■ Task to complete
Please copy every line of the listing below, swapping "ご案内" for "ご紹介" wherever it occurs and keeping everything else the same. Leave the pictures out.

■ Data for this exercise

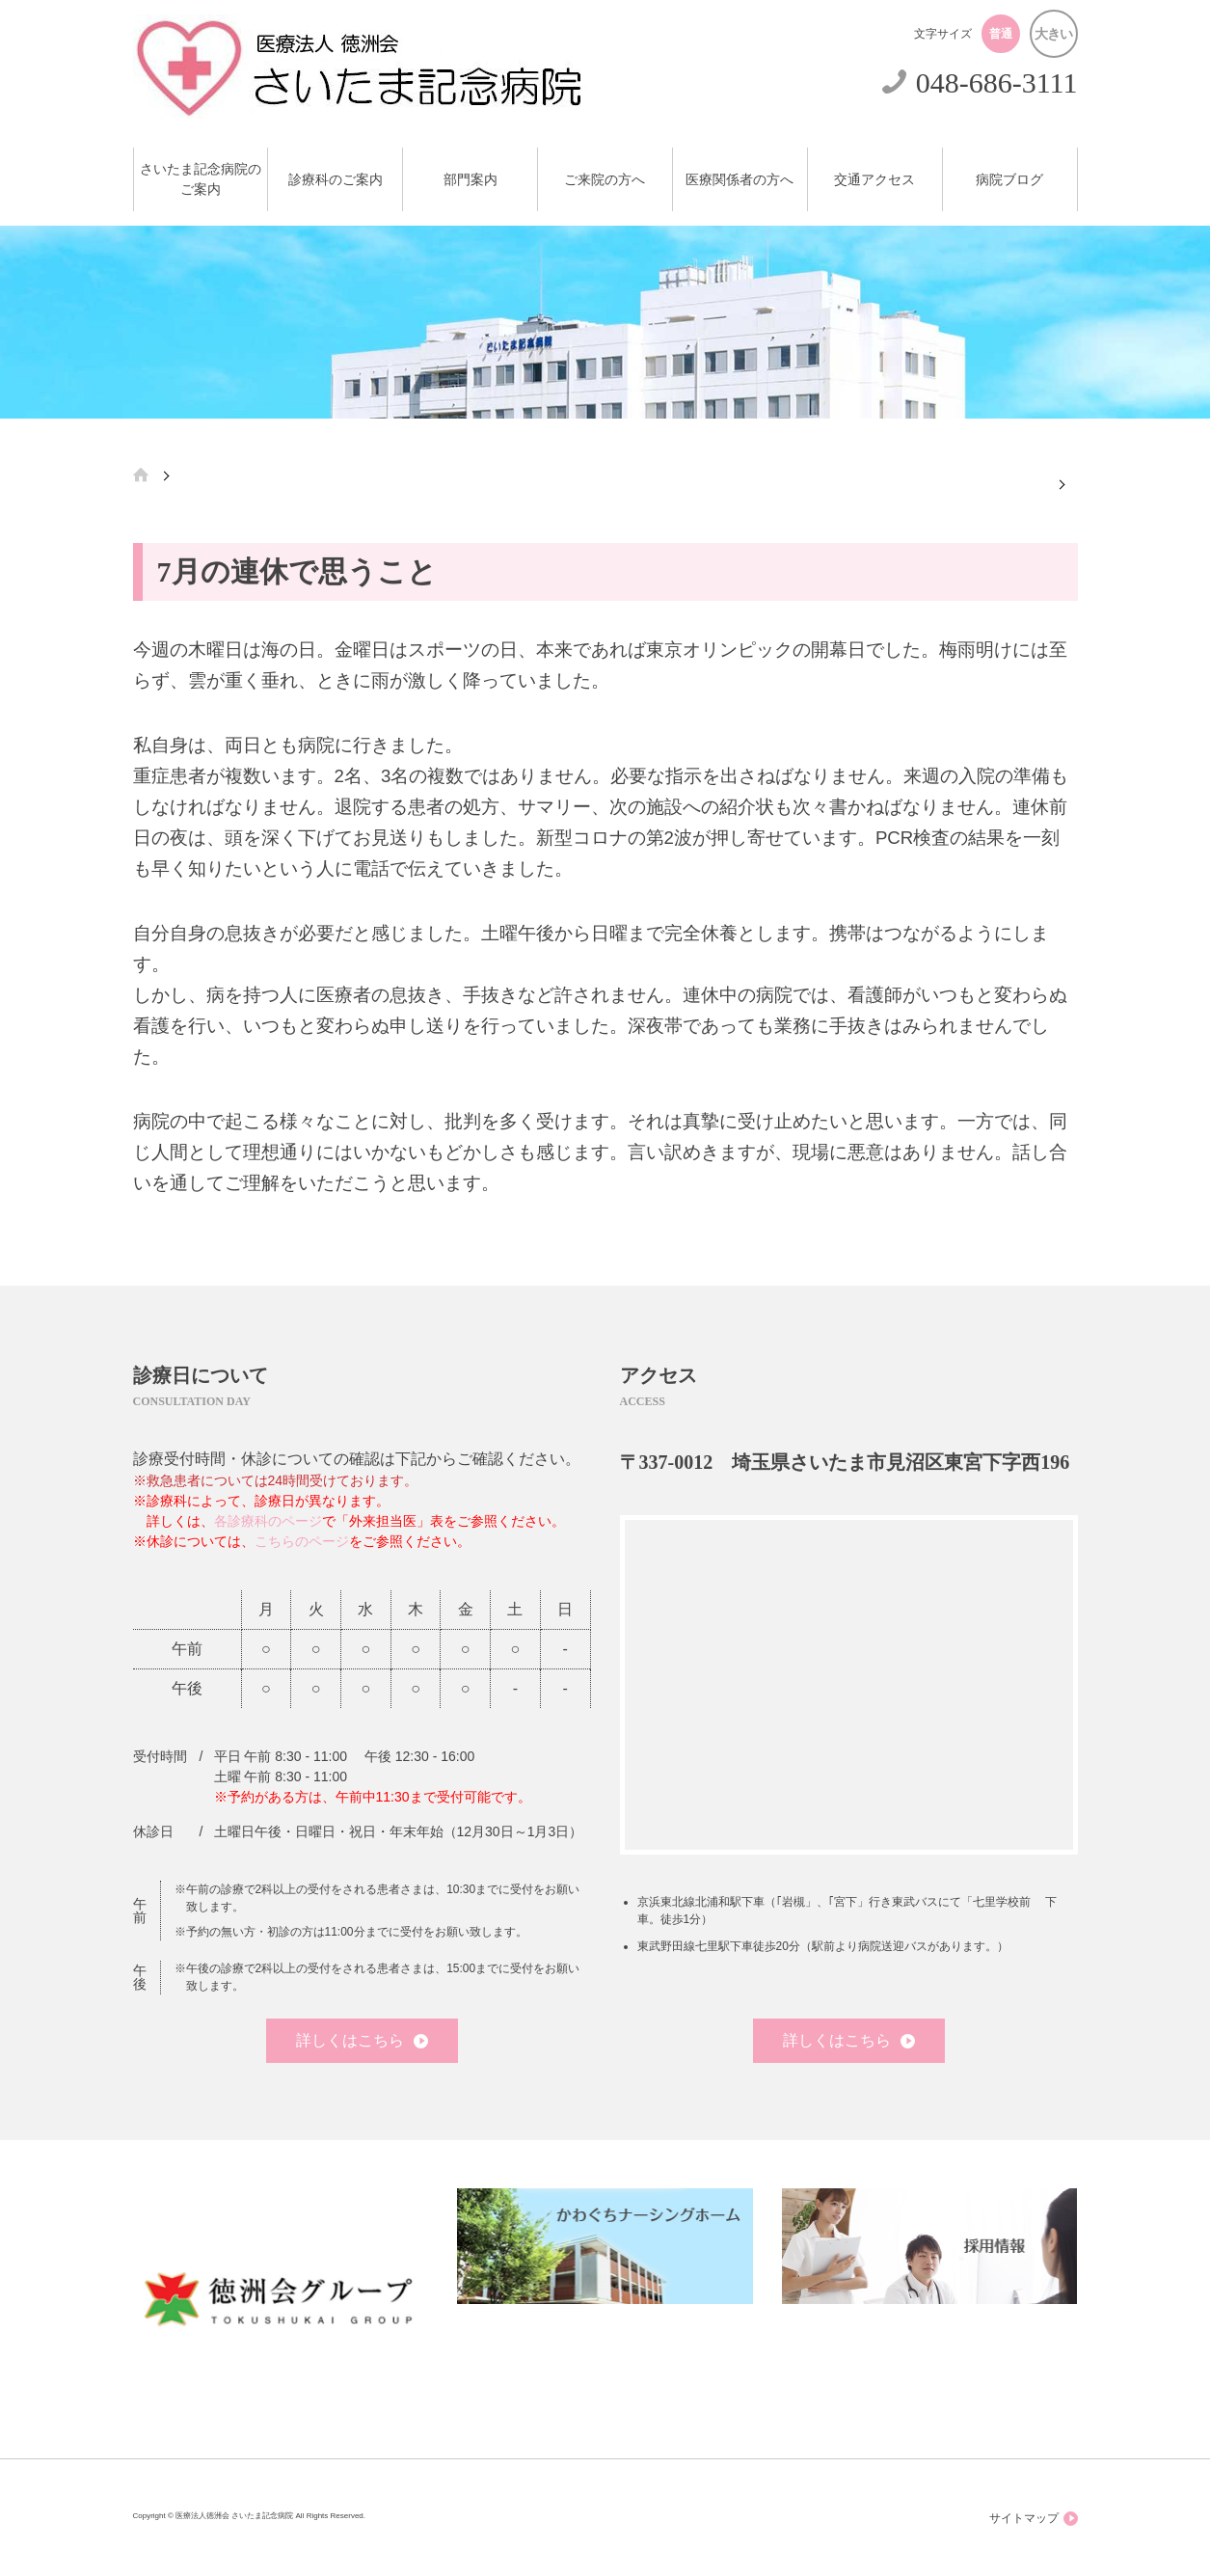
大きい (1053, 33)
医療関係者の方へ (739, 180)
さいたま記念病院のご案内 (200, 179)
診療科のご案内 (335, 180)
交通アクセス (874, 180)
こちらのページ (302, 1541)
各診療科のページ (268, 1521)
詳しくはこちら (362, 2040)
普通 (1000, 34)
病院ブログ (1009, 180)
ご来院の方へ (604, 180)
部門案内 (470, 180)
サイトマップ (1033, 2518)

■ In response
大きい (1053, 33)
医療関係者の方へ (739, 180)
さいたま記念病院のご紹介 (200, 179)
診療科のご紹介 (335, 180)
交通アクセス (874, 180)
こちらのページ (302, 1541)
各診療科のページ (268, 1521)
詳しくはこちら (362, 2040)
普通 (1000, 34)
病院ブログ (1009, 180)
ご来院の方へ (604, 180)
部門案内 (470, 180)
サイトマップ (1033, 2518)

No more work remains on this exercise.